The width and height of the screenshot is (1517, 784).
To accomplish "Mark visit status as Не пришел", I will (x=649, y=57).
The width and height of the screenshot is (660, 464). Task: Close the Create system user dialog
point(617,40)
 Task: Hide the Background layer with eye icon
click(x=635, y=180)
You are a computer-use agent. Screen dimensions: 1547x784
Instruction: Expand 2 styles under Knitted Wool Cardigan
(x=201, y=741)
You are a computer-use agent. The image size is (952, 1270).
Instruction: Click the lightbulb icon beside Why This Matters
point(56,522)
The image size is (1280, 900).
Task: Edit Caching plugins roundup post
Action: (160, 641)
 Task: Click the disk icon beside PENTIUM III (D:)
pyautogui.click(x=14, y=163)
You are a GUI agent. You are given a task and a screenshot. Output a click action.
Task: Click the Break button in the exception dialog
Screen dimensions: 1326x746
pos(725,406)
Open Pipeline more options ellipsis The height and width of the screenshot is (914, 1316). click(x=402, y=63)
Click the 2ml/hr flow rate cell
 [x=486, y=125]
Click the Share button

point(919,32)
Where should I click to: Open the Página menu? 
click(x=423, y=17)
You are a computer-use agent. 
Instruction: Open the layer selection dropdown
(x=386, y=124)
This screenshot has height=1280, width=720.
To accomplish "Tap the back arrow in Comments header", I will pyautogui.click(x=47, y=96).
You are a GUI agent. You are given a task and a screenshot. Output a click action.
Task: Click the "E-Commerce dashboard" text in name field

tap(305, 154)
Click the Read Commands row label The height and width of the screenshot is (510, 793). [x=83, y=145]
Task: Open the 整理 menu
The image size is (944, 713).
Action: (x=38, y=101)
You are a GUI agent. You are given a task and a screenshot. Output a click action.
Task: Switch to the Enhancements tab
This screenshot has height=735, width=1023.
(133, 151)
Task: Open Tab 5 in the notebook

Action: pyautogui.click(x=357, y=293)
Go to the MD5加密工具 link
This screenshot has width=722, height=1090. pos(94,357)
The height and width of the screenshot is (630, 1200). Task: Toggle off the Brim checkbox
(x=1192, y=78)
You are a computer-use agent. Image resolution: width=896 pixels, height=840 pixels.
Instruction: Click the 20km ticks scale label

Problem: Lines from the one holding "You are a computer-use agent. Image" through the end of the material above should be output exactly, and all others skipped.

Answer box:
You are a computer-use agent. Image resolution: width=896 pixels, height=840 pixels.
Instruction: Click the 20km ticks scale label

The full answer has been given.